>> begin READING TEXT

In his previous role, Franz Koch has been in charge of Global Strategy for PUMA and therefore the long-term strategic group development. He was instrumental in developing PUMA’s growth strategy “Back on the Attack 2011-15” with its clear mission for PUMA to become the most desirable and sustainable Sportlifestyle company.

Besides Franz Koch (CEO), PUMA SE’s Managing Directors are Klaus Bauer (Operations), Stefano Caroti (Commerce), Antonio Bertone (Marketing) and Reiner Seiz (Supply Chain). No longer part of the management team is Melody Harris-Jensbach. The separation has been mutually agreed between the company and herself. The Product function that Harris-Jensbach has held, will not be filled with a managing director role in the foreseeable future, and will report directly to Koch.

The European Corporation is a legal form for companies that operate in several member states within the European Union. It facilitates cooperation across borders and is therefore – due to the international orientation of PUMA as a brand and company – a logical step to support the strategic growth of the Sportlifestyle company in the next phase of its development. More than 90 percent of PUMA’s staff of about 9700 is employed outside of Germany, whilst equally 90 percent of PUMA’s sales are generated abroad.

>> end READING TEXT
>> begin DATA SECTION

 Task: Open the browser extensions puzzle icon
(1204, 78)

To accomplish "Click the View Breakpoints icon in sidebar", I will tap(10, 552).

>> end DATA SECTION

(TASKS):
(a) List every managing director of PUMA SE named in the PUMA text, along with the area each one oversees.
(b) Restate the PUMA text from "Besides Franz Koch" up to and including "directly to Koch.", substituting "Sales" for "Commerce".

(SOLVED PROBLEMS):
(a) Franz Koch (CEO), Klaus Bauer (Operations), Stefano Caroti (Commerce), Antonio Bertone (Marketing), Reiner Seiz (Supply Chain)

(b)
Besides Franz Koch (CEO), PUMA SE’s Managing Directors are Klaus Bauer (Operations), Stefano Caroti (Sales), Antonio Bertone (Marketing) and Reiner Seiz (Supply Chain). No longer part of the management team is Melody Harris-Jensbach. The separation has been mutually agreed between the company and herself. The Product function that Harris-Jensbach has held, will not be filled with a managing director role in the foreseeable future, and will report directly to Koch.